* Tarefa:
Retome as críticas de filmes da Mostra, escrevendo a continuação logo após a última frase apresentada.

* Texto apresentado:
Nesse sentido (da narrativa fragmentada em que vários personagens aparentemente desconexos irão por algum motivo se encontrar), Khoo se assemelha ao que faz Iñarritu com seus Amores Brutos, 21 Gramas e Babel, mas há uma imensa diferença na distribuição das peças nesse jogo de cinema de cada diretor. Enquanto Iñarritu impõe o absurdo pra fazer com que seus personagens se encontrem, Khoo lhes coloca apenas diante pequenos dramas do cotidiano, o que carrega ainda mais seu filme de humanidade e força.
Apesar de algumas conclusões da trama não serem plenamente satisfatórias, Fica Comigo impressiona por misturar de maneira, acredito eu, inédita, ficção e realidade de uma forma incrível. Da metade pra frente, Theresa Chan passa a ser o centro do filme, dona de todo ele. E seu exemplo de vida, em momento algum servirá como pretexto moralista para julgar os personagens fictícios da trama, o que poderia transformar o filme em uma obra de auto-ajuda. Ao final, já arrebatado pela força de Fica Comigo, uma mulher ao meu lado comenta que, ainda bem existem mostras como essa para nos colocar frente a frente a essas raridades. Verdade!
Cotação: * * * *

Fora do Jogo

O cineasta Jafar Panahi (de O Balão Branco, O Círculo e O Espelho), aproveita o jogo que classificaria a seleção do Irã para a Copa da Alemanha, e ao modo do já consolidado realismo iraniano, contará a estória de uma garota que se veste de homem para tentar ver o decisivo jogo da classificação da seleção no estádio, onde só é permitida a entrada de homens. Como o título já diz, a menina ficará de fora junto com mais outras 5 garotas que, da mesma maneira foram descobertas de seus disfarces e são mantidas presas pelos policiais até que o jogo termine e elas seja encaminhadas para a delegacia.
Panahi usa não-atores, e todos eles conseguem imprimir grande verdade ao filme. Aos poucos, o Fora do Jogo irá, com muito bom-humor, explorar a situação da mulher iraniana dentro daquela sociedade machista. O cineasta, assim como seu mestre Abbas Kiarostami, parece ter grande interesse nessa análise do papel da mulher no Oriente Médio, e por isso ele o faz com grande sensibilidade e categoria. Mas não podemos esquecer que Kiarostami já havia falado sobre o assunto de forma profunda e sublime com o seu formidável Dez.
Confesso que o cansaço brutal desse terceiro dia de Mostra não ajudou muito na minha relação com o filme. É ainda assim, uma obra importante, de um cineasta que se, em seus primeiros filmes parecia andar na sombra de seu mestre (Kiarostami), prova nesse novo trabalho que é capaz, muito bem, de andar com as próprias pernas.

* Linhas:

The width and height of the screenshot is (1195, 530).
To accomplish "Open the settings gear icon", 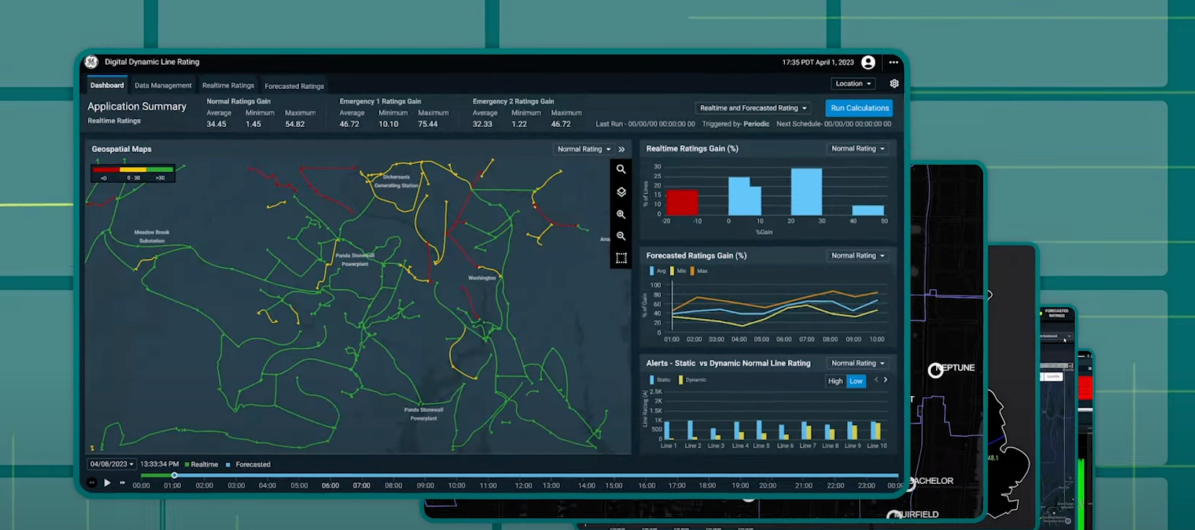I will [894, 84].
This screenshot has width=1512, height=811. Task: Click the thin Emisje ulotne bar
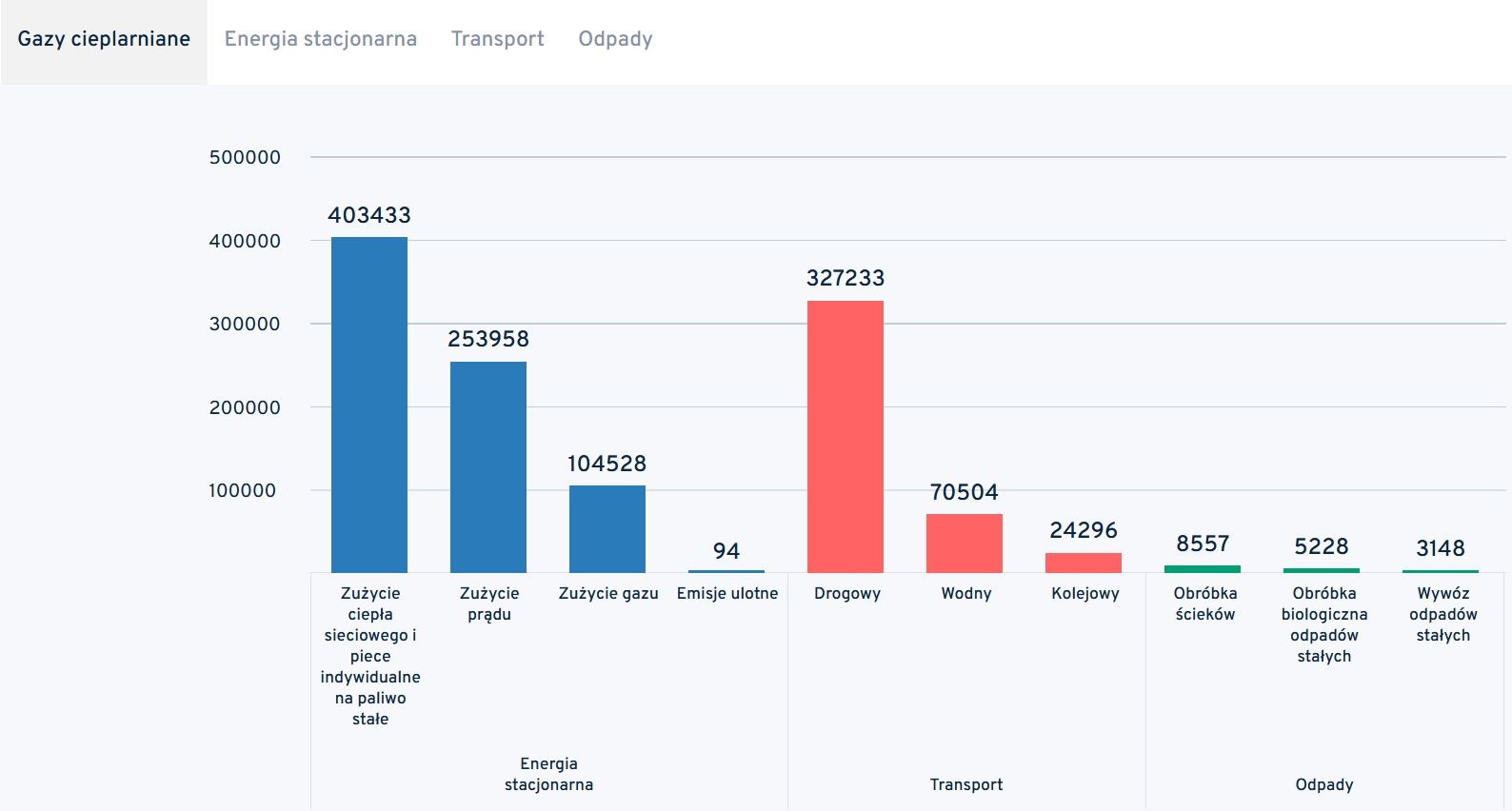pos(726,571)
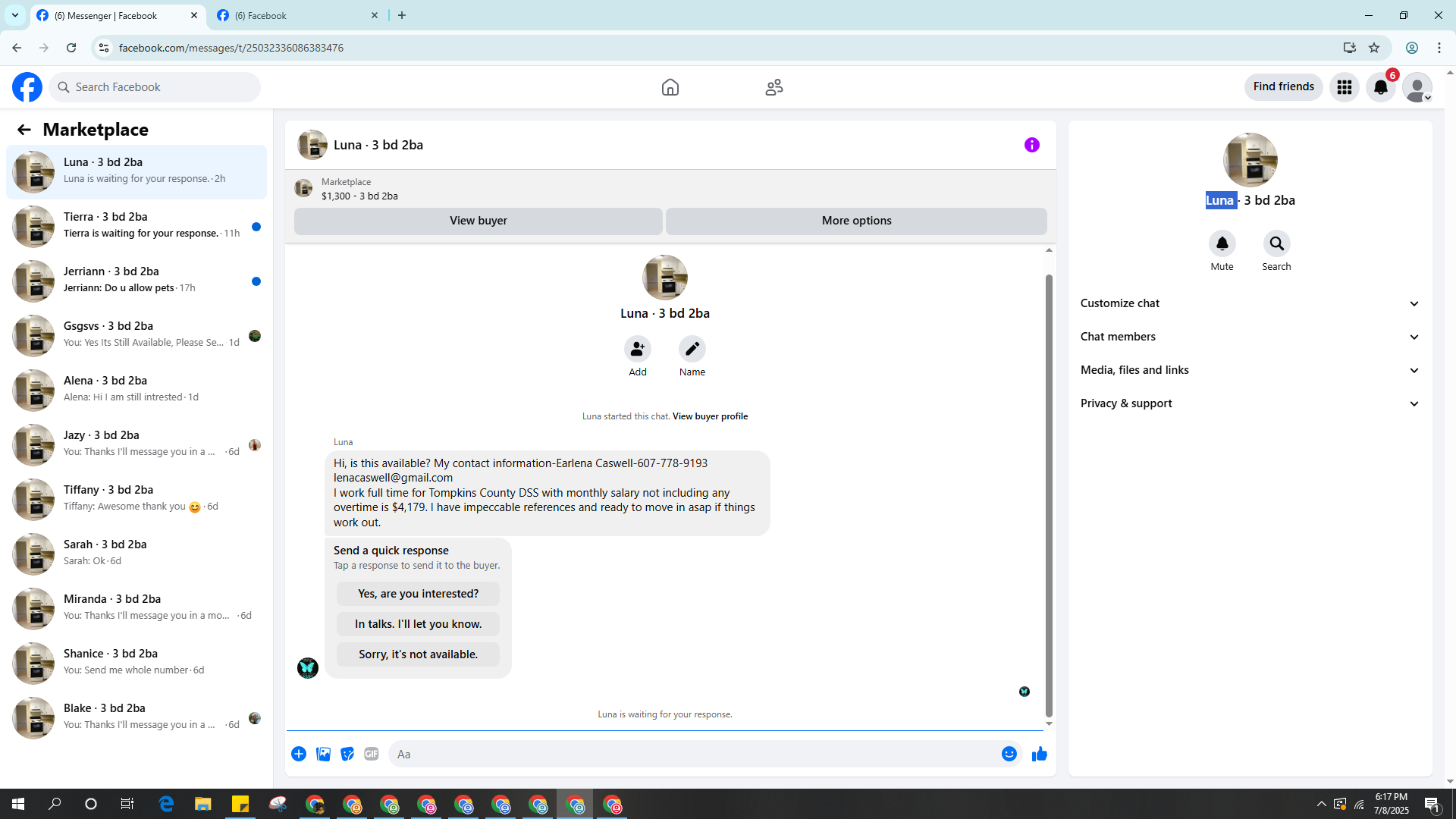Mute the Luna conversation
This screenshot has height=819, width=1456.
coord(1222,243)
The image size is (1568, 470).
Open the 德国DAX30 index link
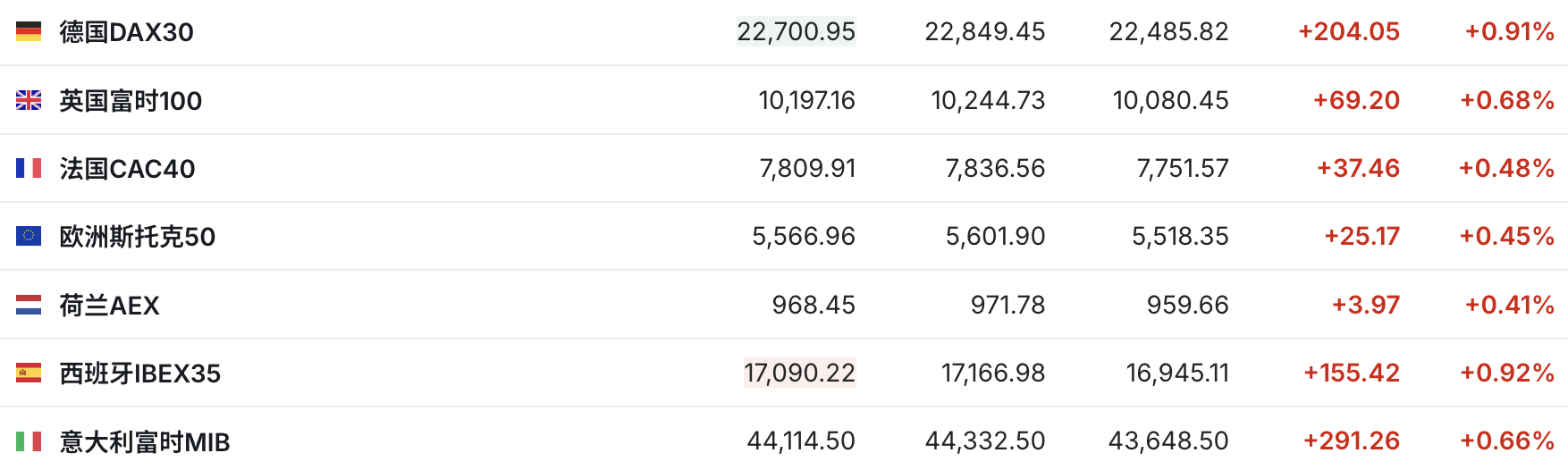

* Exercício resolvido:
Cotação: * * *

Honra de Cavalaria

Honra de Cavalaria foi o responsável pelo meu primeiro surto físico/emocional deste Festival. Como bem disse Albert Serra na apresentação de seu filme, esta é uma obra que exige acima de tudo, paciência, o que, convenhamos, após uma avalanche de 12 filmes, todos eles de digestão nada fácil, não era tarefa das mais fáceis.
Portanto não me acho digno de dizer se o filme é bom ou ruim. Seguindo duas figuras famosas da literatura, Dom Quixote e Sancho Pança, o filme de Serra em momento algum parece estar interessado em suas aventuras. É cinema contemplativo ao extremo, de tempo, luz, som e espaço. Os diálogos são raros, e quando aparecem, são exaltações de Quixote à natureza, à vida, a Deus. Nada mais que isso. É impressionante por filmar o escuro - com pouca ou nenhuma luz, fato que pode irritar às vezes - na sua relação íntima com o tempo, no trabalho impecável de som.
Mas é, sem dúvida, um filme extremamente consciente de si, mesmo que em sua maior parte, essa consciência vá contra o filme.
Não pretendo divagar tanto sobre ele. É uma obra que pede revisões com certa calma, mesmo que ainda saiba que elas serão duras, assim como o filme é! É chato, penoso, mas repleto de boa qualidade. Experiência árida. Mas me fez pensar, que se Cervantes, ao invés de escrever, filmasse seu clássico Dom Quixote, ele seria algo parecido com esse aqui.
Cotação: * *
Rafael C. Parrode
Copyrigth Arca Mundo. Todos os direitos reservados.

quarta-feira, 25 de outubro de 2006

Diário da Mostra SP de Cinema - Dia 2: 24/10/06


Dois Italianos e dois brasileiros:

Anche Libero Va Bene

Muito da aceitação de um filme vem da bagagem emocional que cada espectador carrega consigo. E acho que grande parte do meu carinho pelo filme do diretor estreante Kim Rossi Stuart, chamado Anche Libero Va Bene, vem dessa identificação, mesmo que vaga, de alguns momentos da minha infância.
Anche Libero Va Bene se apóia na já batida dinâmica da família disfuncional, em que um pai com seu casal de filhos, tem que lidar com os problemas do cotidiano, após ser abandonado pela esposa. Se engana, porém, quem pensa que o filme gira em torno da figura do pai, e mesmo se, a princípio, a dinâmica daquela família dá o tom do filme, seu grande protagonista é o filho caçula, interpretado com uma violência emocional impressionante pelo pequeno ator Alessandro Morace.
Stuart que, além de dirigir, interpreta o pai, demonstra uma impecável cumplicidade com os atores, e principalmente, filma aquela relação familiar com muita paixão, sem cair em estereótipos ou modelos de comportamento. Cada personagem reage aos acontecimentos de maneira muito peculiar, sem qualquer moralismo ou convenção que os transforme em anjos ou demônios.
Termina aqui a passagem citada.